Saturday, November 7, 2009

La Danse

La Danse dir Frederick Wiseman, 2009



Today at the Film Forum theater  crowds of people came  to see this movie.  All three screenings were sold out.   Perhaps  it is to have the rare chance to see the documentary master Frederick Wiseman's  movie  on the big screen or perhaps it is because the footage of the ballet is so extraordinarily faithful to the intention of the company.

Wiseman's opening shots establish location in as rhythmic and rigorous a beat as the dancers at the barre. Wiseman locates us first underground, in the bowels of the Paris Opera building, then in the hallways, then up the steps, and so on until at one point we get to see a beekeeper on the roof harvesting honey.  Who knew the bees we had heard were in decline were thriving on the rooftops of Paris?

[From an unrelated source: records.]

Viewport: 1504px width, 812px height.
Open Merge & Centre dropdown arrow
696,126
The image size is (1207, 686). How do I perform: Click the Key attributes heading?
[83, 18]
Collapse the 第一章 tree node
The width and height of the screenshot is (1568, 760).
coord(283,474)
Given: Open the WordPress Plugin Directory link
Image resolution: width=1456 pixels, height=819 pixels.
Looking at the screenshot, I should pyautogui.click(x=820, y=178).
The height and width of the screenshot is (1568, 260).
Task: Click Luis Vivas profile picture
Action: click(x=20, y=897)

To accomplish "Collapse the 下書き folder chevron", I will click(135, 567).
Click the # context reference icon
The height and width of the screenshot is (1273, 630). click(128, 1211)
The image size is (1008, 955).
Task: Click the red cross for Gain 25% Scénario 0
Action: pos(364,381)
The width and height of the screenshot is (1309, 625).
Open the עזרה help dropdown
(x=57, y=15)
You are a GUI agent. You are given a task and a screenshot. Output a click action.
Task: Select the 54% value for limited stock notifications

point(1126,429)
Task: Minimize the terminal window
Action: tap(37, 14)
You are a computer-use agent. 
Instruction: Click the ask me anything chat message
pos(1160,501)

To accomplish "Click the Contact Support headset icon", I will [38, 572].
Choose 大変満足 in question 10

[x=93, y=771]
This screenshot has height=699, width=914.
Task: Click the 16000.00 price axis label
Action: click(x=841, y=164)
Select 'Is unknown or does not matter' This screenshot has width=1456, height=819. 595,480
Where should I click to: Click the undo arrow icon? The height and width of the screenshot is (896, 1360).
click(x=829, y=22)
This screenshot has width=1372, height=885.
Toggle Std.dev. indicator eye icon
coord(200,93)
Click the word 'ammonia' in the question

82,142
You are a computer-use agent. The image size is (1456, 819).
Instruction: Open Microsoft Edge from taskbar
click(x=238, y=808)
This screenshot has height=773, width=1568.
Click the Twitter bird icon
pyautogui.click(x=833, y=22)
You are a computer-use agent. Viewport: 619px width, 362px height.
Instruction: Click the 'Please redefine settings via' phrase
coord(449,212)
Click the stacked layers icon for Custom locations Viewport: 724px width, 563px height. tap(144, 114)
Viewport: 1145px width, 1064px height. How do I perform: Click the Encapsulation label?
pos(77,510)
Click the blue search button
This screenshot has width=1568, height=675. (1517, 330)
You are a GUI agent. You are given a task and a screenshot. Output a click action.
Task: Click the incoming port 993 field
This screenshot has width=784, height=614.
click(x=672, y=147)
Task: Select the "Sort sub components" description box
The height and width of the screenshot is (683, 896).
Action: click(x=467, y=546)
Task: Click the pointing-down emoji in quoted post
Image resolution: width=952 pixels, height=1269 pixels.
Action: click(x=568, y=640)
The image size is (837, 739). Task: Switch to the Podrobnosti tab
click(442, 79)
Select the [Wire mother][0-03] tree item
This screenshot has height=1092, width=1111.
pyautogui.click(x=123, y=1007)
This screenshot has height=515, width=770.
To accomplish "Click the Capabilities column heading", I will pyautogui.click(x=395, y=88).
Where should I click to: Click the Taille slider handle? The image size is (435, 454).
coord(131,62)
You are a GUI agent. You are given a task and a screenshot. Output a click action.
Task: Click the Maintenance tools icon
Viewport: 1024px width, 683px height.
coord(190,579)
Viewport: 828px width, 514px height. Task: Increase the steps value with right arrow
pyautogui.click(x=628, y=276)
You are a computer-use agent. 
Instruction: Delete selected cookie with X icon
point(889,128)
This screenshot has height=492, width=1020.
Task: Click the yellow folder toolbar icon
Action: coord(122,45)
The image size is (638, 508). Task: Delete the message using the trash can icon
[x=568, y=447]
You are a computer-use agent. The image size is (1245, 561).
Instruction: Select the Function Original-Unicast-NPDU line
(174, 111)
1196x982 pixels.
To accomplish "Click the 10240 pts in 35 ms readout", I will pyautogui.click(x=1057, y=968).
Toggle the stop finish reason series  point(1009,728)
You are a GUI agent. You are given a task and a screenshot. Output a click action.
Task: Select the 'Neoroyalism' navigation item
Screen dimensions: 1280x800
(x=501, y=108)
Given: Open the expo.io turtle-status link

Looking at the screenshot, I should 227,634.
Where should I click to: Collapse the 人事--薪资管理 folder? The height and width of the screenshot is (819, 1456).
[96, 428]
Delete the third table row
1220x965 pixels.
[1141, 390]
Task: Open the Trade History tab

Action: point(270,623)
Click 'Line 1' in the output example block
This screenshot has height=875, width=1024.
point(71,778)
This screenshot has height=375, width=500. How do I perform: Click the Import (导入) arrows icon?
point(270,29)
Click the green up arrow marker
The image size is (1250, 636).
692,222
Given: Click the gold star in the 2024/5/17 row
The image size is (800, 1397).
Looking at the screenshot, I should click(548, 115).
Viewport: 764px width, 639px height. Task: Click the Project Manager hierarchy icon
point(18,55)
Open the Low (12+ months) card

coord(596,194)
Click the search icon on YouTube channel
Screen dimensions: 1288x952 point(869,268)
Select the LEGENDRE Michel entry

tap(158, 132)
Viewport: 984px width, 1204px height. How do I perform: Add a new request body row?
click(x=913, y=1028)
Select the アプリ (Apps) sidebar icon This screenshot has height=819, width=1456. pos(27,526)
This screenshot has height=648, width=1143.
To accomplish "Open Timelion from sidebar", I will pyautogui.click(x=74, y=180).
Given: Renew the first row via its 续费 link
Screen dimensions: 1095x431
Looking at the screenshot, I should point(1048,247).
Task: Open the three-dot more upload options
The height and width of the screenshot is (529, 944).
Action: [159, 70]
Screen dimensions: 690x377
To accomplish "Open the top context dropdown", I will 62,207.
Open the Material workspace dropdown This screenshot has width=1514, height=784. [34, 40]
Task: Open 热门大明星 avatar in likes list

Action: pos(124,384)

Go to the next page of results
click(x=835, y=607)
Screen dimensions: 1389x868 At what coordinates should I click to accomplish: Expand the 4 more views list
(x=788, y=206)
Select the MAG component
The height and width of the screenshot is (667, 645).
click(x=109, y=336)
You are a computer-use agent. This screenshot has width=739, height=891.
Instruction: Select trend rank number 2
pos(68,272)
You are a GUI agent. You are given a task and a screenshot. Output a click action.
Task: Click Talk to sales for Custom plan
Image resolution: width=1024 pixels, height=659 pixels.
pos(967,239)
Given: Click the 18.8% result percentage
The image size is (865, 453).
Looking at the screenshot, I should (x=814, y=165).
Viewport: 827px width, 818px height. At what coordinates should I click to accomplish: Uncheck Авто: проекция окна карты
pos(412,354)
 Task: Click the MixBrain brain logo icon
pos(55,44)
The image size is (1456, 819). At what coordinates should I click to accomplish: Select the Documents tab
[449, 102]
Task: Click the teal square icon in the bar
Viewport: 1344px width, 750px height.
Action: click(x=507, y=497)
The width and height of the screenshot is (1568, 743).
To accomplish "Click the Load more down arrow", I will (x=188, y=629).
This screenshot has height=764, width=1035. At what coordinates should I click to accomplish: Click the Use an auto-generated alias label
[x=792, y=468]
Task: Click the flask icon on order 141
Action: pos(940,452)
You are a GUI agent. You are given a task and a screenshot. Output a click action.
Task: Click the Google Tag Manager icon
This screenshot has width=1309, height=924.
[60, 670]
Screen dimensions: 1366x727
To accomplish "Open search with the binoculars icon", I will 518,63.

Wiseman slowly leads us into the workings of the ballet company considered one of the greatest in the world. But first we get to know the building where they work and the city where the building is.  I don’t know why he needs so many shots of the city of Paris even though I too love Paris and think it is one of the most successful examples of a metropolis that knows how to preserve its very heart, beautiful, built to human scale, architecture.

But we really want to see the dancers learning how to dance the dances that we see when they are perfected.  Isn’t that why we came? And to see the woman spray painting the worn out toe shoes so that they look new?    And the man applying glue with the precision of an aeronautical engineer so that the sequin will stay just so.  We want to see the rows of costumes rolled in, each one tagged with the dancer’s name.  We want to see the handicraft of preparing the tutus, and the mounds of tulle before they become costumes, and the make up and the wigs.  There is so much  individual labor that goes into such the jewel- like work art of  ballet.  So many unknown people, like the woman dying the dress.  These are the behind the scenes images that stay with me.  That and the painstaking one on one tutorials that convey the steps of the choreography from a dance master to his dancer.  The individuals who make the dance possible are not just the choreographers and the dancers but the painters keeping the walls of the studios fresh.  Even though the movie is called La Danse, to me the movie is  an ode to labor.